• _REQUEST_
Starting from the first line and ending with the line that contains "will click(x=147, y=90).", write out the lines again, swapping "screenshot" for "screen image" and changing nothing else.

[start RECORDS PROVIDED]

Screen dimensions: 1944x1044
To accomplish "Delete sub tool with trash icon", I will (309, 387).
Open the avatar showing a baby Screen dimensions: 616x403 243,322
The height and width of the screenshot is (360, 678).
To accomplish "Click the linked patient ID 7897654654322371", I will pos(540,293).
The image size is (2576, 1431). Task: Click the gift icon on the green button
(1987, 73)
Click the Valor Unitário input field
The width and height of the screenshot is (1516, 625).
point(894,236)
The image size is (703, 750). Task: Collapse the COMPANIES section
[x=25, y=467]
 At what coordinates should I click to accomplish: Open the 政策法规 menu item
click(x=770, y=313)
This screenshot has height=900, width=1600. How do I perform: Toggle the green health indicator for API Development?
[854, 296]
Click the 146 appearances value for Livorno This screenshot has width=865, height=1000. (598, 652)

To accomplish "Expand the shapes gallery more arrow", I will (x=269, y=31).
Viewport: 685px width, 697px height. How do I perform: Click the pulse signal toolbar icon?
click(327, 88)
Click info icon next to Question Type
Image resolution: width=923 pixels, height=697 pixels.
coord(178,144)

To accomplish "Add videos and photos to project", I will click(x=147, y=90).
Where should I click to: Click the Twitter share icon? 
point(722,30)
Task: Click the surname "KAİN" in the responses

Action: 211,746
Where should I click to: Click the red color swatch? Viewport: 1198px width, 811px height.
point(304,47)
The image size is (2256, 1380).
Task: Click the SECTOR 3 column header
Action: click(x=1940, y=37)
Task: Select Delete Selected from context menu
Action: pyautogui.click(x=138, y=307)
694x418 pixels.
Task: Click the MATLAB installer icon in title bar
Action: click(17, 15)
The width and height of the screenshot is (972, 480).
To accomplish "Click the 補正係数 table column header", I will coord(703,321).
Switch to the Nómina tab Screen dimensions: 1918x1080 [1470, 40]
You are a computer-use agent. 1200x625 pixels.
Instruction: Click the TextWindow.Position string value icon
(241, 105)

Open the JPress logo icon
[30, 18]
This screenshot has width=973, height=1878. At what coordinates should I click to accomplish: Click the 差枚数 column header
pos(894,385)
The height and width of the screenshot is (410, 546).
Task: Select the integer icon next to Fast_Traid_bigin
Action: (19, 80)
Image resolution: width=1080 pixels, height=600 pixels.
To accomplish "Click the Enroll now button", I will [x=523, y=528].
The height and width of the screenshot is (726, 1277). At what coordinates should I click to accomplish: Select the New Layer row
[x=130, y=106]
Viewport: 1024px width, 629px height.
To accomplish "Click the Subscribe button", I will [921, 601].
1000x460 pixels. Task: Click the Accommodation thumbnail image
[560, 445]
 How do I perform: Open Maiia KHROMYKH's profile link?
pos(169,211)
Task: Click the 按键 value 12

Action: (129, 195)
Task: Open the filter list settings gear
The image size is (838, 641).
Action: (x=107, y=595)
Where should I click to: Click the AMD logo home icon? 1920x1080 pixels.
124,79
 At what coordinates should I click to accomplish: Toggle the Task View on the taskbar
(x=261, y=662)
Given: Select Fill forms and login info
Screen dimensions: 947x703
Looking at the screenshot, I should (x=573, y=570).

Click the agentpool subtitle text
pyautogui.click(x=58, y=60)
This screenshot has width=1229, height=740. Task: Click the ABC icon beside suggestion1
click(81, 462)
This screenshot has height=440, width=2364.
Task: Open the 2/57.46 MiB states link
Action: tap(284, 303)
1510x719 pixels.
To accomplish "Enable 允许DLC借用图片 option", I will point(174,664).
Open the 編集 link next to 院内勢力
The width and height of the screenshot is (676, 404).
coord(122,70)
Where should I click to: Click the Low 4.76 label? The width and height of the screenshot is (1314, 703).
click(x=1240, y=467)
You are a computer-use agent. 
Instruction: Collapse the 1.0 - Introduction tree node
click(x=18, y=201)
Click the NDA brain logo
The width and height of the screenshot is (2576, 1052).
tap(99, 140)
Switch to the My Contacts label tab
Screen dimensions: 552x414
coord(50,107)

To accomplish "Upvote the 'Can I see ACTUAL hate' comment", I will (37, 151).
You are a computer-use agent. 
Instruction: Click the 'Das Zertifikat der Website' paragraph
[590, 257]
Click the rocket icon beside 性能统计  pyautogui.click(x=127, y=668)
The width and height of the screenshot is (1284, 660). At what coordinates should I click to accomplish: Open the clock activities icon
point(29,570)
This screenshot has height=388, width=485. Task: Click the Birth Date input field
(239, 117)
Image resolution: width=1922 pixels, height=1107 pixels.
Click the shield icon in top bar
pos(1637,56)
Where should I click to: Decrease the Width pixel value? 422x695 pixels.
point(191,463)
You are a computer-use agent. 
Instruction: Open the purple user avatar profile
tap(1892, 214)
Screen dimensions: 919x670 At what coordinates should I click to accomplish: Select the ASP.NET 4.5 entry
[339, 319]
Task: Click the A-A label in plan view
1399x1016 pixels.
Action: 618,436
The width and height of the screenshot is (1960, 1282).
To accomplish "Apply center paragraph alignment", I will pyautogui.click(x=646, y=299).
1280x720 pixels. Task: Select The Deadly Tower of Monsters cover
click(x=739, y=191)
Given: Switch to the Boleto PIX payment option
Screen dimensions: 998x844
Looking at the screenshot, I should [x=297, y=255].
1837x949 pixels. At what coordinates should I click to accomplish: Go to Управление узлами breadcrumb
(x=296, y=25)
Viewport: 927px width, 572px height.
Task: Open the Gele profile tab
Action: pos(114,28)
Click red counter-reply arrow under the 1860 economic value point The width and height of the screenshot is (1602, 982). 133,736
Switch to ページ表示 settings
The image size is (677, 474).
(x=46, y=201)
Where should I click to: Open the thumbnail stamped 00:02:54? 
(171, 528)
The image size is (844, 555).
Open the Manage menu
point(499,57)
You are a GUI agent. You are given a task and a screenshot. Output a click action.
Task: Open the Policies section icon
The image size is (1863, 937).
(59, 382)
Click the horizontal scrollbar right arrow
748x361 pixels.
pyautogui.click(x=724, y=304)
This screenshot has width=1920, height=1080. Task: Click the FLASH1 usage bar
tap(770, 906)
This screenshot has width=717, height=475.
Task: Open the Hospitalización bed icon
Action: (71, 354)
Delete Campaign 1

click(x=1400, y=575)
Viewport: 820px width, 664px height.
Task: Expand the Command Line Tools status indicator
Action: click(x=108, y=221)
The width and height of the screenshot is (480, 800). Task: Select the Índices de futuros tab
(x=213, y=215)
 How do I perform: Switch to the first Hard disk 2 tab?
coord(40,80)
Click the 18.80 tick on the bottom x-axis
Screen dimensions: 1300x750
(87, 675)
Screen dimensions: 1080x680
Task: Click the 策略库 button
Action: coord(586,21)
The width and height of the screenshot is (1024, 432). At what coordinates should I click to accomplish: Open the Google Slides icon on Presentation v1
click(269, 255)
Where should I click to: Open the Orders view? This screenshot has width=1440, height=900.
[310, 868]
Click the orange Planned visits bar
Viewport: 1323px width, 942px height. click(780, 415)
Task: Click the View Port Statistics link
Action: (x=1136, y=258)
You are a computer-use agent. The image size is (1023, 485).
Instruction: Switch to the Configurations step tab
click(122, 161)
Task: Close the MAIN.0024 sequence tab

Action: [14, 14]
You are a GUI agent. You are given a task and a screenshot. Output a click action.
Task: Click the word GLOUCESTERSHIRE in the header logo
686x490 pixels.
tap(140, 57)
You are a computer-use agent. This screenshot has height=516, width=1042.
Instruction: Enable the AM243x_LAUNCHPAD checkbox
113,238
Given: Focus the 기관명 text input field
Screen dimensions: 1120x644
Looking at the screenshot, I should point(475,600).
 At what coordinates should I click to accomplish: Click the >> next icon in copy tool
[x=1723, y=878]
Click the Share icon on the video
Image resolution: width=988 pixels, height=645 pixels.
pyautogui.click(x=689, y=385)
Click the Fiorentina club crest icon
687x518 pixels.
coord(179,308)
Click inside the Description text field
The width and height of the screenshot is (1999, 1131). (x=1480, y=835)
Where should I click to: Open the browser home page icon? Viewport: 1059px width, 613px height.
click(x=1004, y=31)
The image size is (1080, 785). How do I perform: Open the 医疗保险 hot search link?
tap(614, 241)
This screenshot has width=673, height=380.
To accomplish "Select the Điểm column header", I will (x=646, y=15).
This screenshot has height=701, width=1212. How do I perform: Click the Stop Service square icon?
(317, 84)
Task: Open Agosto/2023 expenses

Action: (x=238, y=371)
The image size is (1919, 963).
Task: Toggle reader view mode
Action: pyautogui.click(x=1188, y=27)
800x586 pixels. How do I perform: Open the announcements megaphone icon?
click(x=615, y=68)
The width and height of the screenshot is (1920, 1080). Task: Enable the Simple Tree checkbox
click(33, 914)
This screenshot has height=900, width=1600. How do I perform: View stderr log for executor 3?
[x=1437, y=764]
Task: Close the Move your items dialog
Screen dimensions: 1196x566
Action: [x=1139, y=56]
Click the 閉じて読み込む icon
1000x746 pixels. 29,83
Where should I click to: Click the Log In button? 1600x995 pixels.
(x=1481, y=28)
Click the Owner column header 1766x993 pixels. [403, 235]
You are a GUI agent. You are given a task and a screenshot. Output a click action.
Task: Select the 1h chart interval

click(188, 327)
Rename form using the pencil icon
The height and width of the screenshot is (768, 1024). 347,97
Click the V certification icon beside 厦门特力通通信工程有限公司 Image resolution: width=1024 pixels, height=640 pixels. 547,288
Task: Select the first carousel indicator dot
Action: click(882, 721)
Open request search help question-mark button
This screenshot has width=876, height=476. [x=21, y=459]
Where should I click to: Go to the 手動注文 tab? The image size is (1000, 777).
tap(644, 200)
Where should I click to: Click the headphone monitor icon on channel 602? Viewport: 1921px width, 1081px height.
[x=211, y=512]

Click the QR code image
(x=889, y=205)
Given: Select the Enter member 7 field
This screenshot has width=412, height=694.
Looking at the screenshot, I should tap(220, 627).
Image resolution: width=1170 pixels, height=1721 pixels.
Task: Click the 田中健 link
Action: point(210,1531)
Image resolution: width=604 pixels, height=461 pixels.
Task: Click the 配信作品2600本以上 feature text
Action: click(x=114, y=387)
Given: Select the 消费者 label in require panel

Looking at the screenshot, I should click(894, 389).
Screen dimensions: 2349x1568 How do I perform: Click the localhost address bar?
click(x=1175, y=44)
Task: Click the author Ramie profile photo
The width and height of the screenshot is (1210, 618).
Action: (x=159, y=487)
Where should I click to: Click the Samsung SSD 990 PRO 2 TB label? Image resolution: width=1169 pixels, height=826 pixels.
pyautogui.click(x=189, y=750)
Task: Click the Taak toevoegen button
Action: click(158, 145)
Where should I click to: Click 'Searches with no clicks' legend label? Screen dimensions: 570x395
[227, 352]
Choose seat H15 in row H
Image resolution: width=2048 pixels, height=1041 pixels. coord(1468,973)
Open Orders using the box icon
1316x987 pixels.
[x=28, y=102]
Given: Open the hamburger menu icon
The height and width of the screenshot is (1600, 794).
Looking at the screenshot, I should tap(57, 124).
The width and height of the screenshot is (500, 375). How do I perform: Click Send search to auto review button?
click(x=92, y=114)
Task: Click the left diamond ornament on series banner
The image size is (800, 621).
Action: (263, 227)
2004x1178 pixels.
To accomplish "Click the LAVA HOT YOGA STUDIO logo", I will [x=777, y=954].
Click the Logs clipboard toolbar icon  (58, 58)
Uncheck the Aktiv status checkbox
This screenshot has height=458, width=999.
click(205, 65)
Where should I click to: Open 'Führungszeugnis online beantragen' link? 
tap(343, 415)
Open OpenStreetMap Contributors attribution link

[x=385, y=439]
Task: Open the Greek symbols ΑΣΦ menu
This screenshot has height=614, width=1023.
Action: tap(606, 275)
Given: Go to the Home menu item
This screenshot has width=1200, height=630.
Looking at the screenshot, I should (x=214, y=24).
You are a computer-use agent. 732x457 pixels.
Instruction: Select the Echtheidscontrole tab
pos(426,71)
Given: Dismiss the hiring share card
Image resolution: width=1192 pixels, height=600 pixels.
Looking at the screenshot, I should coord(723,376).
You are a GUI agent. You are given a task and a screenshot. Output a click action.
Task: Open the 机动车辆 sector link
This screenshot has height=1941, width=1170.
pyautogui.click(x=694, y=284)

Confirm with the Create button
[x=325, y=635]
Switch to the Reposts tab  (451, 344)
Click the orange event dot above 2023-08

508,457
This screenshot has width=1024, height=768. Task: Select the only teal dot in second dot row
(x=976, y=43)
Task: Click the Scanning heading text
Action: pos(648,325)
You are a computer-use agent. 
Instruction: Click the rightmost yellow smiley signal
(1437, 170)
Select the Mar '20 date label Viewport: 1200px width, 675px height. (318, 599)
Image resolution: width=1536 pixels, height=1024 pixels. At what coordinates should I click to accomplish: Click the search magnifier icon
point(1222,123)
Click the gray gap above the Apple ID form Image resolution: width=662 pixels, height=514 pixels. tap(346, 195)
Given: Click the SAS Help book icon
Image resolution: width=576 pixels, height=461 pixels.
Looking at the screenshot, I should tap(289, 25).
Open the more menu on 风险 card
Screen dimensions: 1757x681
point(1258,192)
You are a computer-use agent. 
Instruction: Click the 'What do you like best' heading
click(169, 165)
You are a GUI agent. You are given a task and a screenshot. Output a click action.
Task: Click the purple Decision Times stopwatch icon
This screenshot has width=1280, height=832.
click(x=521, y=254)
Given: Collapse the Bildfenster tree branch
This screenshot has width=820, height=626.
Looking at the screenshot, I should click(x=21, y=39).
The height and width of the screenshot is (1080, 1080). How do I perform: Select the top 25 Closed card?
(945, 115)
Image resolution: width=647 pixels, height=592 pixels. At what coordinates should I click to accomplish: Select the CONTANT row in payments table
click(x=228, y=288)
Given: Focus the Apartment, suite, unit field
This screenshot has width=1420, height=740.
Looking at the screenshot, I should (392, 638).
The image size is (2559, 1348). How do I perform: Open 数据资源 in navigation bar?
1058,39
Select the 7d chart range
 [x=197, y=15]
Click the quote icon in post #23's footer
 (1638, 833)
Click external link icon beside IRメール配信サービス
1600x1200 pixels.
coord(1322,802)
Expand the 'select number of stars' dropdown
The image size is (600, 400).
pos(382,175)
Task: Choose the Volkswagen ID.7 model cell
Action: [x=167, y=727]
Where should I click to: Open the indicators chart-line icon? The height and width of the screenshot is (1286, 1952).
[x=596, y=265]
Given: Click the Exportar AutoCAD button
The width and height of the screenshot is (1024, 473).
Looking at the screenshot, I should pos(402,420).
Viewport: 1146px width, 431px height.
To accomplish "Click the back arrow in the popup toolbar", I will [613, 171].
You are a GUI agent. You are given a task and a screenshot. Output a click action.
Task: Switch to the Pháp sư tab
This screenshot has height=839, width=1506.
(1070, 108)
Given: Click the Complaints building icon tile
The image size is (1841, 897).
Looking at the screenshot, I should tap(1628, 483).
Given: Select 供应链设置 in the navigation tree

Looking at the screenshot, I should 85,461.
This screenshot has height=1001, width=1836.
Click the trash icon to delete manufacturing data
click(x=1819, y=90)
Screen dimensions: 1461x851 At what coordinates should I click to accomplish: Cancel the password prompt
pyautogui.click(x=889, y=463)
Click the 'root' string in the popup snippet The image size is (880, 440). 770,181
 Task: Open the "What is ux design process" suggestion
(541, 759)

[end RECORDS PROVIDED]

• _RESULT OF THIS TASK_
Screen dimensions: 1944x1044
To accomplish "Delete sub tool with trash icon", I will (309, 387).
Open the avatar showing a baby Screen dimensions: 616x403 243,322
The height and width of the screen image is (360, 678).
To accomplish "Click the linked patient ID 7897654654322371", I will pos(540,293).
The image size is (2576, 1431). Task: Click the gift icon on the green button
(1987, 73)
Click the Valor Unitário input field
The width and height of the screen image is (1516, 625).
point(894,236)
The image size is (703, 750). Task: Collapse the COMPANIES section
[x=25, y=467]
 At what coordinates should I click to accomplish: Open the 政策法规 menu item
click(x=770, y=313)
This screen image has height=900, width=1600. How do I perform: Toggle the green health indicator for API Development?
[854, 296]
Click the 146 appearances value for Livorno This screen image has width=865, height=1000. (598, 652)

To accomplish "Expand the shapes gallery more arrow", I will (x=269, y=31).
Viewport: 685px width, 697px height. How do I perform: Click the pulse signal toolbar icon?
click(327, 88)
Click info icon next to Question Type
Image resolution: width=923 pixels, height=697 pixels.
coord(178,144)

To accomplish "Add videos and photos to project", I will click(x=147, y=90).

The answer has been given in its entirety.